Tenn. Code Ann. § 40-35-104(b)(1) (1997).

        We agree with the State that the record on appeal contains evidence neither of a contract
between Henry County and the Tennessee Department of Correction, nor a resolution of its
appropriate legislative body that convicted felons be housed in the Henry County Jail. Accordingly,
there is no basis for our concluding that the defendant’s sentence should not be served in the
Tennessee Department of Correction, as ordered by the trial court.

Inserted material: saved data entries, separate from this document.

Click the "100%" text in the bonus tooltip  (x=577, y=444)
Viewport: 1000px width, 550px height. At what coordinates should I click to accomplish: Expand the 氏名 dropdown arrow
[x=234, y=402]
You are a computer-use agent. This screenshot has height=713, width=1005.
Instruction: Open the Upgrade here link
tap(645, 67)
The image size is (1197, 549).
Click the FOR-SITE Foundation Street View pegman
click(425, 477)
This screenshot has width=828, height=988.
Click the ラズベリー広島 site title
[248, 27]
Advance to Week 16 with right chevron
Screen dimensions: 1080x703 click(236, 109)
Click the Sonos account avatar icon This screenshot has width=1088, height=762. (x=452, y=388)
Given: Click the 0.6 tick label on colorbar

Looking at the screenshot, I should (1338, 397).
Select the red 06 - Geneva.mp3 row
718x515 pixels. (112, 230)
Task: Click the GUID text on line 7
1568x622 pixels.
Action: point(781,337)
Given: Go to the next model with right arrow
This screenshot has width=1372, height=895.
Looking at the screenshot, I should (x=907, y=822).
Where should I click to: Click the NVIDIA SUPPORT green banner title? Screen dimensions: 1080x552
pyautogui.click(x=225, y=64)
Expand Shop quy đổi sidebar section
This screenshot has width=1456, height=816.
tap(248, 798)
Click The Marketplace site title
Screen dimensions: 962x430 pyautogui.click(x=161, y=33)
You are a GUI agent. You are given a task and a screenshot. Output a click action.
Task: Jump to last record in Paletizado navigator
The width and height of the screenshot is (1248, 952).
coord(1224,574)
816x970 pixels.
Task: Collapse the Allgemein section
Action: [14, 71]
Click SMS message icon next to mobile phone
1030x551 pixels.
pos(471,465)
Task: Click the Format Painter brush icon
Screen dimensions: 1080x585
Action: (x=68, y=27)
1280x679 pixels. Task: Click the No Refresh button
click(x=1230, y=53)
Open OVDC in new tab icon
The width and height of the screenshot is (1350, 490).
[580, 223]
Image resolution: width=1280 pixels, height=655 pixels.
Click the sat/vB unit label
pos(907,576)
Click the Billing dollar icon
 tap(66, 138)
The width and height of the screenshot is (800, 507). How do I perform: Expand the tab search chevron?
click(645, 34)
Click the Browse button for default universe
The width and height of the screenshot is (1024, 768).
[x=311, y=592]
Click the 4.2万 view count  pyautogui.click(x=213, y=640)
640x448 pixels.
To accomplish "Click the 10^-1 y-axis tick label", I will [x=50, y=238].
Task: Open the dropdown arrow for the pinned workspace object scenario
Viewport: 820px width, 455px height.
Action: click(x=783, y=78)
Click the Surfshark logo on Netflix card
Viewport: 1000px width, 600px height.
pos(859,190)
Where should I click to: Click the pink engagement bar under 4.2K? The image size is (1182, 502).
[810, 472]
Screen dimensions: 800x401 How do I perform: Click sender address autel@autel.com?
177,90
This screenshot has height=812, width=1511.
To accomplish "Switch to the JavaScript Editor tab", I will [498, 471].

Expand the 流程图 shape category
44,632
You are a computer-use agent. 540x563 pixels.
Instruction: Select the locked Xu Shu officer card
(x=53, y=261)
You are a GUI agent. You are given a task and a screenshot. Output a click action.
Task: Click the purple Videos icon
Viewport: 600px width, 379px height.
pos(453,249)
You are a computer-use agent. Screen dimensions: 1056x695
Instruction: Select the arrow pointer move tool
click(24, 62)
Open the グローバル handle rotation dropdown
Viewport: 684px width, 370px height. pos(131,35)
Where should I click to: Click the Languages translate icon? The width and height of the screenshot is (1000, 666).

                             II. Parole Eligibility/Sentence Credits

         Next, the defendant argues that, pursuant to Tennessee Code Annotated section 40-35-501(c),
he is eligible for parole after serving 10.8 months of his sentence but that the judgments, providing
for probation “after 1 year confinement,” do not so allow. The judgments require that the defendant
serve “1 year confinement,” but do not order that he not receive sentence credits during this year.
We note that this court has previously determined that a “day for day” confinement cannot deny a
defendant sentence credits. State v. Clark, ___S.W.3d___ (Tenn. Crim. App.), perm. to appeal
denied (Tenn. 2001); State v. James Hall Schlegel, No. W2000-02597-CCA-R3-CD, 2002 Tenn.
Crim. App. LEXIS 77, at *20 n.1 (Tenn. Crim. App. Jan. 28, 2002). Accordingly, the defendant is
entitled to receive sentence credits as he serves his sentence in the Tennessee Department of
Correction.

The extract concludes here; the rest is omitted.